Joseph Quimby Jr: Court


Tombed Visions cassette and download

Court’s foggy, rain-drenched vistas follow an alternative path to that set out by the classic approach of ambient music. Its consciously synthetic mode is a shift away from that Eno-led, self-effacing insinuation into the warp and weft of everyday life, Quimby’s dense foliage instead closer to the cloud forests of New Age music. Like the utterances of those cosmic chancers, the dense layers of synth, piano and chimes work as a kind of liturgy for a modish spirituality, although, fortunately, Quimby swerves from New Age’s focus on beaming self-actualisation in favour of melancholy and nostalgia. Court’s compositions are a pilgrimage into the crepuscular labyrinths of memory, their naive melodies harking back to better times, when the future was laid out in front of you like presents on Christmas morning. These were days when everything was possible, even as Quimby’s falling synth chords remind you that those days are long gone, that those possibilities are just ghosts, images woven from air that dissolve even as you try to grasp them.

A follow-up to Quimby’s previous Tombed Visions release, Wren/Le Chat Est Parti, Court is deep rather than wide, condensing that previous double cassette’s outward sprawl into just five tracks. But its relative brevity belies the complex interactions that lock together beneath its surface, with an ability to hold various contradictions within itself a major draw for repeated listens.
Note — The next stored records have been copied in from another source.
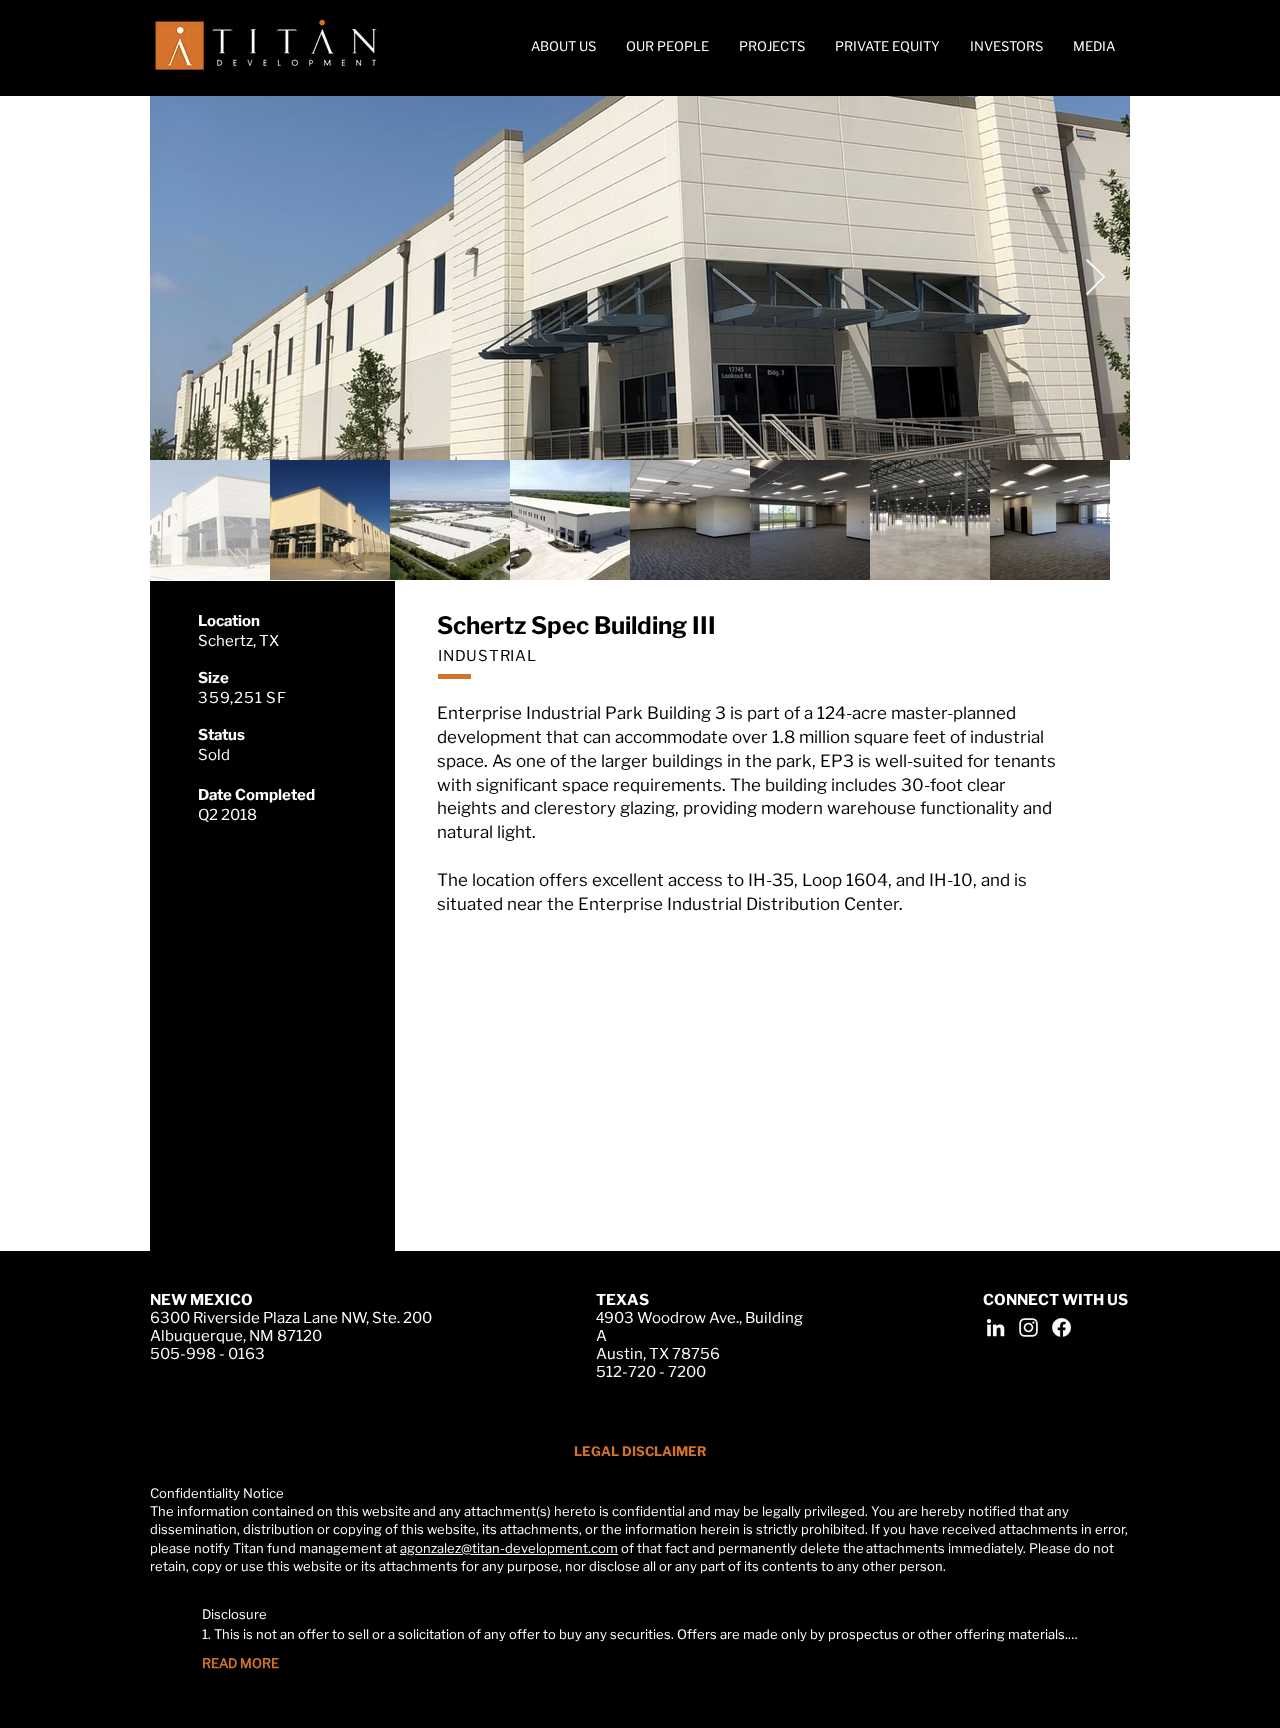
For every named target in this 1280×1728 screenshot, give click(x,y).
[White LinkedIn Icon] (995, 1327)
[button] (1094, 46)
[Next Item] (1095, 278)
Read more (240, 1663)
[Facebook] (1061, 1327)
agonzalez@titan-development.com (509, 1548)
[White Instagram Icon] (1028, 1327)
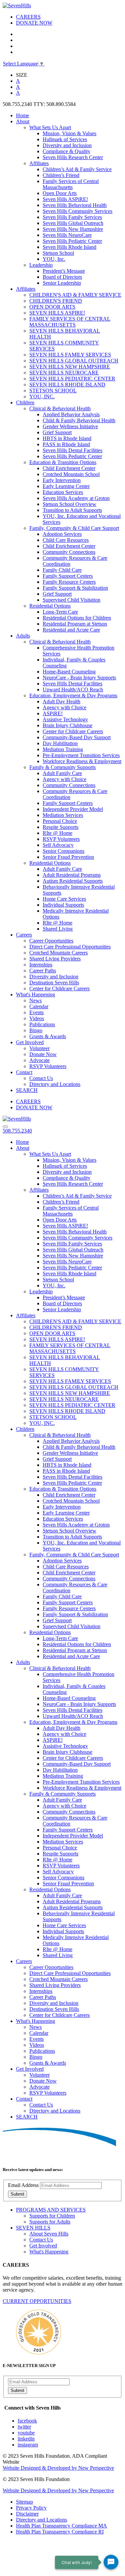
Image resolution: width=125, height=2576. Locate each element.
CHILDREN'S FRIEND (55, 301)
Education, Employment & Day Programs (73, 695)
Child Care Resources (66, 540)
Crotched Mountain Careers (58, 952)
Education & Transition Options (62, 462)
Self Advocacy (58, 845)
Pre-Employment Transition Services (81, 755)
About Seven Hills (48, 2233)
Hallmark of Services (65, 139)
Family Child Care (62, 570)
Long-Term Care (60, 612)
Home (22, 115)
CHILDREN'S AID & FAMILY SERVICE (75, 295)
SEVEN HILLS (33, 2227)
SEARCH (27, 1090)
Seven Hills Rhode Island (69, 247)
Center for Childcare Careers (73, 731)
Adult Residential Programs (72, 875)
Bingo (35, 1030)
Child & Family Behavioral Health (79, 420)
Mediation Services (63, 815)
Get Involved (30, 1042)
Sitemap (24, 2502)
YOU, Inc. (54, 259)
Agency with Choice (64, 707)
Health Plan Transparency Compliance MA (61, 2525)
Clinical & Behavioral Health (60, 408)
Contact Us (41, 1078)
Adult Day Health (61, 701)
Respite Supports (60, 827)
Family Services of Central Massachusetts (71, 184)
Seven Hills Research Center (73, 157)
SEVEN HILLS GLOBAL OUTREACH (73, 360)
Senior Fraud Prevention (68, 857)
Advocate (39, 1060)
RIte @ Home (57, 833)
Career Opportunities (51, 940)
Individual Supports (63, 905)
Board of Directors (62, 277)
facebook (27, 2421)
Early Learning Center (66, 486)
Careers (24, 935)
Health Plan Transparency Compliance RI (60, 2531)
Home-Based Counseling (69, 671)
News (35, 1000)
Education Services (63, 492)
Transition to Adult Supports (72, 510)
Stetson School (58, 253)
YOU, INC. (42, 396)
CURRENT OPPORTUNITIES (37, 2301)
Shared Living (58, 929)
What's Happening (35, 994)
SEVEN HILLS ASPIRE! (57, 313)
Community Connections (69, 552)
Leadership (41, 265)
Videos (36, 1018)
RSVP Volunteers (61, 839)
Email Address (23, 2185)
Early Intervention (62, 480)
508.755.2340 (17, 1131)
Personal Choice (60, 821)
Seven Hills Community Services (77, 211)
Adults (23, 636)
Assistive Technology (65, 719)
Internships (40, 964)
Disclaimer (27, 2514)
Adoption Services (62, 534)
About (22, 121)
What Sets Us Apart (50, 127)
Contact (24, 1072)
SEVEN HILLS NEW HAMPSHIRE (69, 366)
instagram (28, 2444)
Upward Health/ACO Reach (73, 689)
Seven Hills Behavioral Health (75, 205)
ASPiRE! (53, 713)
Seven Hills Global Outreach (73, 223)
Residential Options (50, 606)
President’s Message (64, 271)
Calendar (38, 1006)
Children (25, 402)
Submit (17, 2194)
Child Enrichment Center (69, 468)
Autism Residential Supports (73, 881)
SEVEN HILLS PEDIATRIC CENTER (72, 378)
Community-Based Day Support (77, 737)
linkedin (26, 2438)
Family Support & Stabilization (75, 588)
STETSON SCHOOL (53, 390)
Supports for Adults (49, 2222)
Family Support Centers (68, 576)
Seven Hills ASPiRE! (65, 199)
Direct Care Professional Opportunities (70, 946)
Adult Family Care (62, 773)
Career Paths (42, 970)
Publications (42, 1024)
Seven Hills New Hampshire (73, 229)
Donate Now (43, 1054)
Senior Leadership (62, 283)
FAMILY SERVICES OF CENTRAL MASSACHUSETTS (69, 322)
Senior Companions (63, 851)
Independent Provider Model (73, 809)
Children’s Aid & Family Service (77, 169)
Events (36, 1012)
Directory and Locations (54, 1084)
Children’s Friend (61, 175)
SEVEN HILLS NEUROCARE (64, 372)
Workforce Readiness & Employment (82, 761)
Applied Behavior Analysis (71, 414)
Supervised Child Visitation (71, 600)
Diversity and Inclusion (67, 145)
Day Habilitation (60, 743)
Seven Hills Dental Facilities (72, 450)
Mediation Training (63, 749)
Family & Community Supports (62, 767)
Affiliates (39, 163)
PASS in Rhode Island (66, 444)
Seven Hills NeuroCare (67, 235)
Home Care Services (64, 899)
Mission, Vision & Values (69, 133)
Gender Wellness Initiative (70, 426)
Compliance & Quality (66, 151)
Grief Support (57, 432)
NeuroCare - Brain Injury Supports (79, 677)
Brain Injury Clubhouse (67, 725)
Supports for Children (52, 2216)
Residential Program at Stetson (75, 624)
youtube (26, 2432)
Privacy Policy (31, 2508)
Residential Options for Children (77, 618)
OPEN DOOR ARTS (52, 307)
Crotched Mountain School (71, 474)
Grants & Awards (47, 1036)
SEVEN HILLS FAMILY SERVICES (70, 354)
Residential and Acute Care (71, 630)
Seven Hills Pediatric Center (72, 241)
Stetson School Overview (69, 504)
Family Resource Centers (69, 582)
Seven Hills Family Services (72, 217)
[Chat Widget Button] (111, 2562)
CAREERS (28, 17)
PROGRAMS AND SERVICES (51, 2210)
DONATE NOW (34, 23)
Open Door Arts (60, 193)
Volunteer (39, 1048)
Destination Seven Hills (54, 982)
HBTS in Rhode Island (67, 438)
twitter (24, 2426)
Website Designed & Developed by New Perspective (58, 2468)
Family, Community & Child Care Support (74, 528)
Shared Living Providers (55, 958)
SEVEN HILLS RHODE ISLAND (67, 384)
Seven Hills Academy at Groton (76, 498)
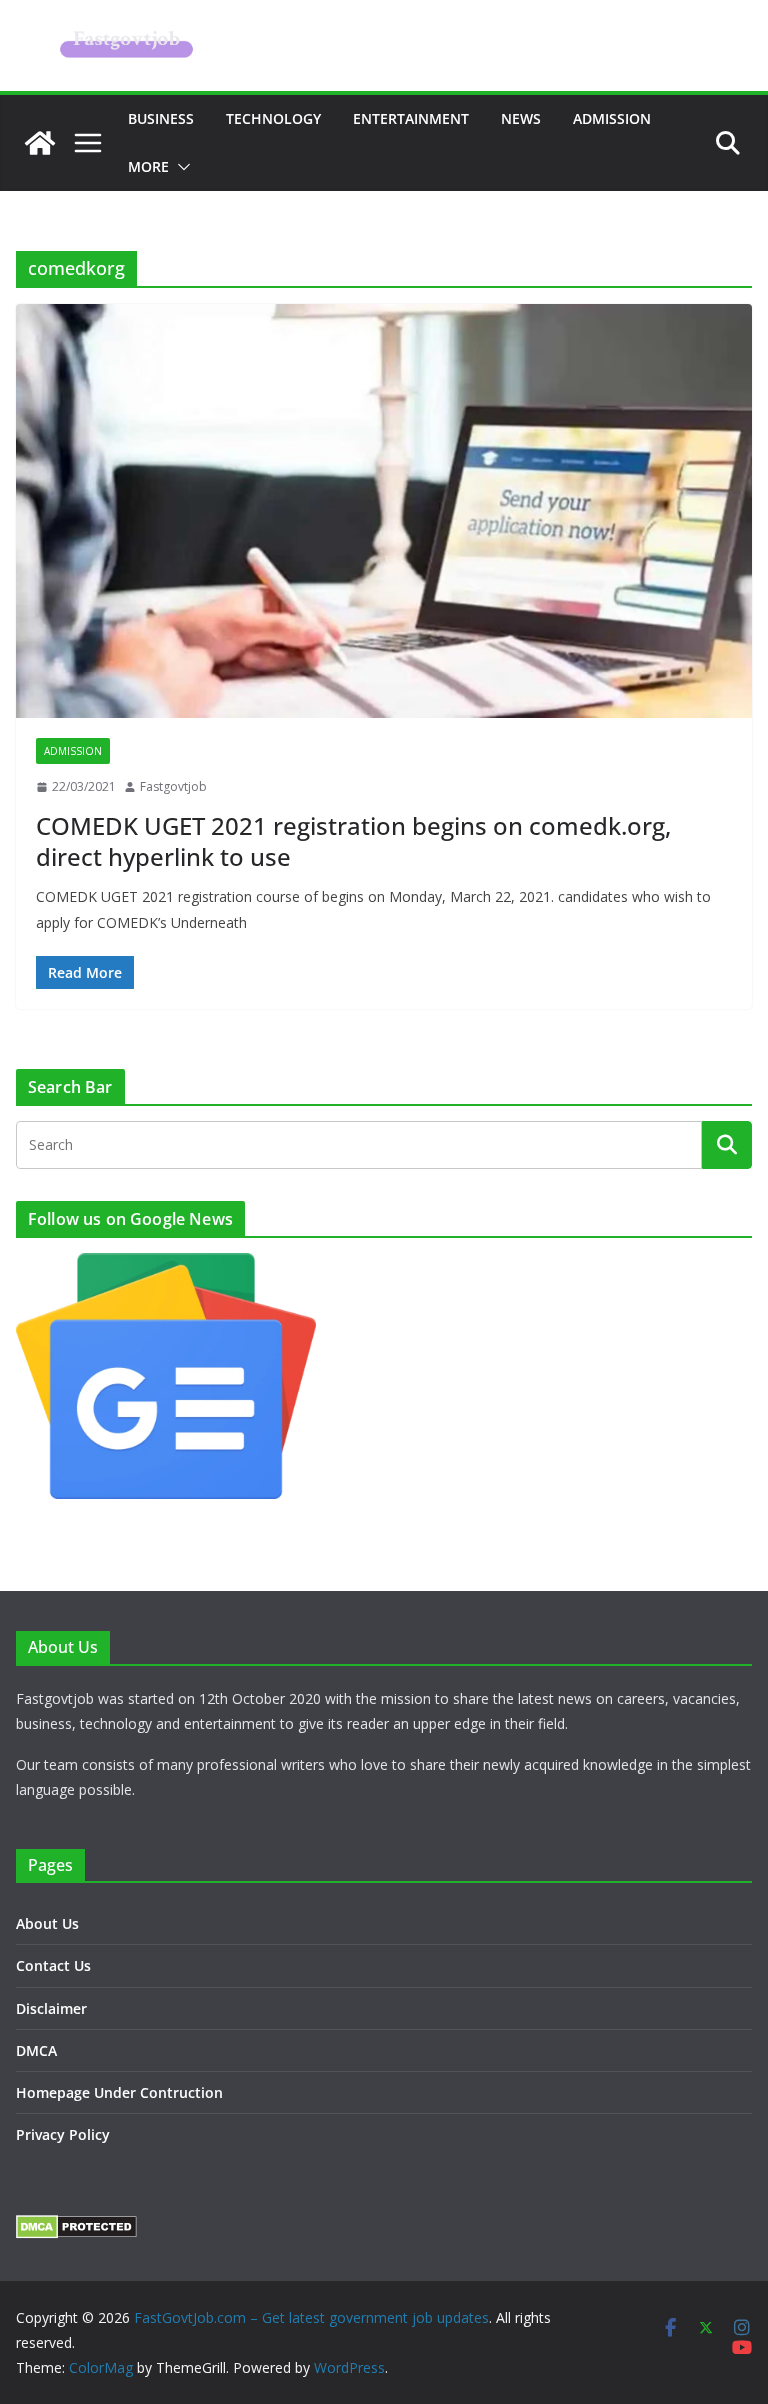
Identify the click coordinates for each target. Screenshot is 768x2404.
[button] (180, 167)
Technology (273, 118)
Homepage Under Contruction (119, 2092)
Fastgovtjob (173, 786)
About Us (47, 1923)
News (521, 118)
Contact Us (53, 1965)
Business (161, 118)
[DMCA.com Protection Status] (76, 2227)
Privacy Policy (63, 2134)
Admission (612, 118)
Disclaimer (51, 2008)
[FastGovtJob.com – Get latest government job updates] (40, 143)
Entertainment (411, 118)
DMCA (36, 2050)
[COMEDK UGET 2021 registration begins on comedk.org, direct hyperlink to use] (384, 511)
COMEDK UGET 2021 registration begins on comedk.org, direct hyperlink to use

The lack of an explicitly rhythmic chassis at first suggests a typical ambient stasis, although, as soon becomes clear, each piece is actually pushed forward by layers of subtly propulsive moves, their pulsations and slow surges suggesting a living body’s own biological processes. And, while all of the sounds here are avowedly synthetic – those viscous, almost plastic synths in Proof, for example, or the glittering sonic bubbles in Heat – the overall feel is of something profoundly natural,  some kind of slow transition through phases of growth, exhaustion and renewal.  Court moves on a macro scale – tidal, orbital, geological – that works in tandem to its micro-level bodily pulsations and stands in a kind of implicit opposition to the regularised, always-on processes of modern day living. Not that this is some kind yearning for an unspecified past. Rather, Court embodies a return of a different kind, a retreat from the relentless glare of hypermodernity, opening up those spaces where it’s alright to switch off, to rest, to remember, to think, to sleep, to dream.